### Opdracht 1
Geef het gedeelte van de tekst over de nieuwe vzw-wet ongewijzigd weer, beginnend bij "Dat is inmiddels" en eindigend bij "een aanvang nemen.".
### Opdracht 2
Beantwoord aan de hand van de tekst over de nieuwe vzw-wet de volgende vragen.
(a) Op welke datum zijn de fiscale bepalingen van de nieuwe vzw-wet in werking getreden?
(b) Op welke boekjaren zijn de nieuwe regels inzake boekhouding en jaarrekening van toepassing?
(c) Hoeveel bedraagt de taks ter vergoeding van het successierecht?

### Paginatekst
⁂

In de wet zelf stond te lezen dat zij in werking zou treden bij het begin van de tweede maand die volgt op de bekendmaking van het Koninklijk Besluit dat ter uitvoering van de nieuwe vzw-wet moet worden genomen. Maar om niet altijd even duidelijke redenen heeft men die inwerkingtreding nadien nog gewijzigd. Begin van dit jaar is beslist dat de koning de inwerkingtreding van de nieuwe vzw-wet “artikel per artikel” zou regelen bij Koninklijk Besluit.

Dat is inmiddels gebeurd. Het resultaat is geen toonbeeld van eenvoud. Kort gezegd komt het erop neer dat de meeste bepalingen van de nieuwe vzw-wet in werking zijn getreden op 1 juli jongstleden. Maar dat is bijvoorbeeld niet het geval voor de nieuwe regels inzake boekhouding en jaarrekening. Die zullen pas van toepassing zijn op de boekjaren die ten vroegste op 1 januari 2004 een aanvang nemen.

Fiscaal. De nieuwe vzw-wet bevat ook enkele niet onbelangrijke fiscale bepalingen. Die zijn zonder uitzondering op 1 juli 2003 in werking getreden.

Enkele daarvan hebben betrekking op de zogenaamde taks ter vergoeding van het successierecht. Deze taks bestaat al zeer lang. Zij is indertijd uitgevonden ter compensatie van het feit dat goederen die worden ondergebracht in bijvoorbeeld vzw’s definitief aan de successierechten ontsnappen. De taks bedraagt 0,17 % en is in principe jaarlijks verschuldigd op het geheel van de bezittingen van de vzw.

⁂

### Uittreksel gegevensset

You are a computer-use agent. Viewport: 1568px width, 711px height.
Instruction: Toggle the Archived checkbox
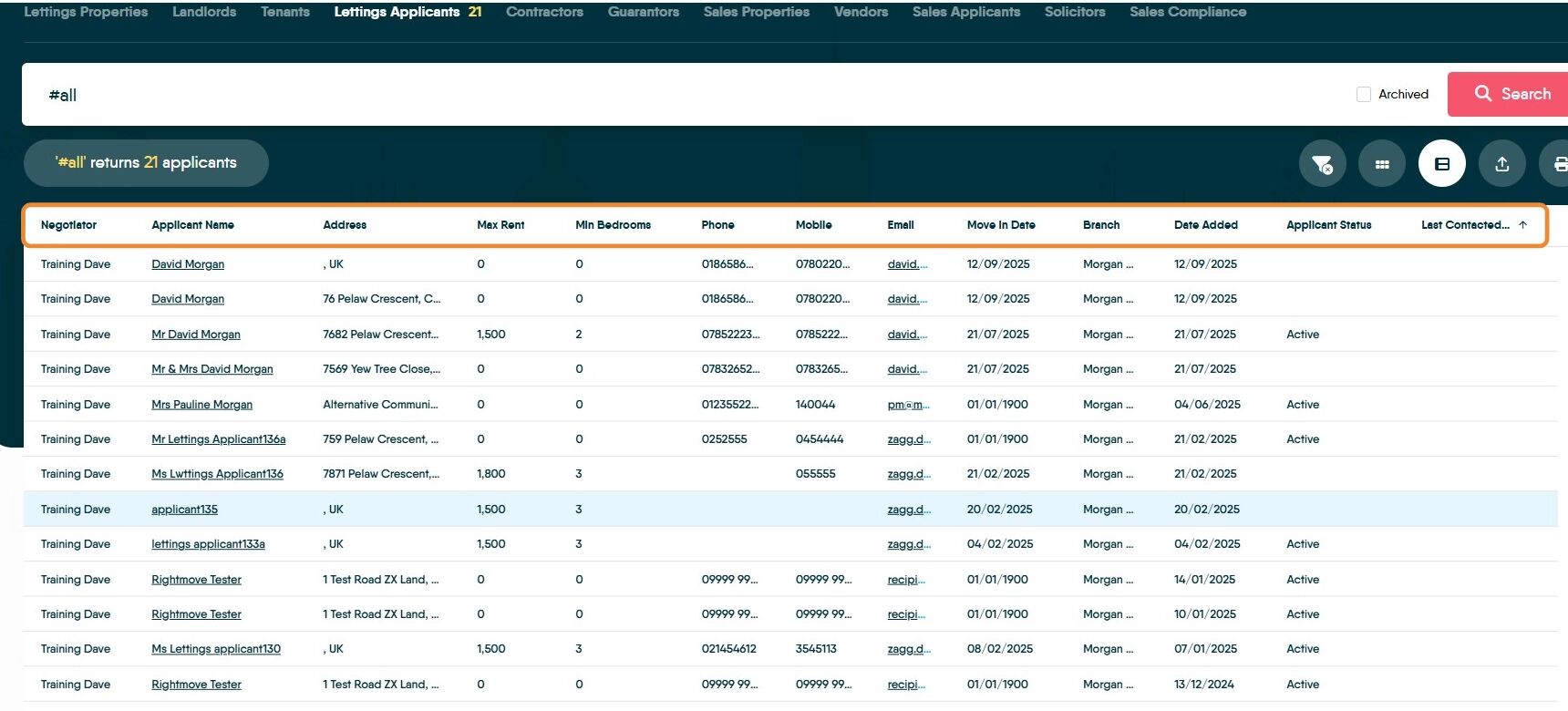coord(1364,94)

⁂

### Antwoord 1
Dat is inmiddels gebeurd. Het resultaat is geen toonbeeld van eenvoud. Kort gezegd komt het erop neer dat de meeste bepalingen van de nieuwe vzw-wet in werking zijn getreden op 1 juli jongstleden. Maar dat is bijvoorbeeld niet het geval voor de nieuwe regels inzake boekhouding en jaarrekening. Die zullen pas van toepassing zijn op de boekjaren die ten vroegste op 1 januari 2004 een aanvang nemen.

### Antwoord 2
(a) Op 1 juli 2003.
(b) Op de boekjaren die ten vroegste op 1 januari 2004 een aanvang nemen.
(c) 0,17 %.